» **ACTIVITY**: Return every line of the entries that includes the word "will".

» **SUPPLIED RECORDS**:
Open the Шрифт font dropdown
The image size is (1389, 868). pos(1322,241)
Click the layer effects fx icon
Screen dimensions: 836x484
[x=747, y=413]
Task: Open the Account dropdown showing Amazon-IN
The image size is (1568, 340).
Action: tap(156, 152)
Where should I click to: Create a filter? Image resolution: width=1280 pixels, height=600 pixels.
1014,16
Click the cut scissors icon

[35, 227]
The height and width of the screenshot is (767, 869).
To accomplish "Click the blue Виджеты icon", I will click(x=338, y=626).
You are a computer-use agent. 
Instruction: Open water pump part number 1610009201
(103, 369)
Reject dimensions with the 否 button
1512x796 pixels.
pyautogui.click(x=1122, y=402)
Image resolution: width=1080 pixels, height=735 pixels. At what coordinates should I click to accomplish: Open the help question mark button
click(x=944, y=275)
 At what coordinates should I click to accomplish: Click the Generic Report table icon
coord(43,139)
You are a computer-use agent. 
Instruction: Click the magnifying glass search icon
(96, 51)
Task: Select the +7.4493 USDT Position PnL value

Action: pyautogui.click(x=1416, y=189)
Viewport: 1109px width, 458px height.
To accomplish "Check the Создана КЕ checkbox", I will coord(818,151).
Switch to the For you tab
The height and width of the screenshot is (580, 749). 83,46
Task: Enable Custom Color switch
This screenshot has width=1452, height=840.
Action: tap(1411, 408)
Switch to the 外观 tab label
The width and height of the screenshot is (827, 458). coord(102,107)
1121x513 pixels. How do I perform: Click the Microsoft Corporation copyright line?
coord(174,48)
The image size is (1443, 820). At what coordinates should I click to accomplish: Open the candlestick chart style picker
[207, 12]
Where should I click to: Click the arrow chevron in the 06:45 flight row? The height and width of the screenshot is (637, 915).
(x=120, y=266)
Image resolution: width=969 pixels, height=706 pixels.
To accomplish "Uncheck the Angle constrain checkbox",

» **WRITTEN RESPONSE**:
To accomplish "Click the blue Виджеты icon", I will click(x=338, y=626).
To accomplish "Check the Создана КЕ checkbox", I will coord(818,151).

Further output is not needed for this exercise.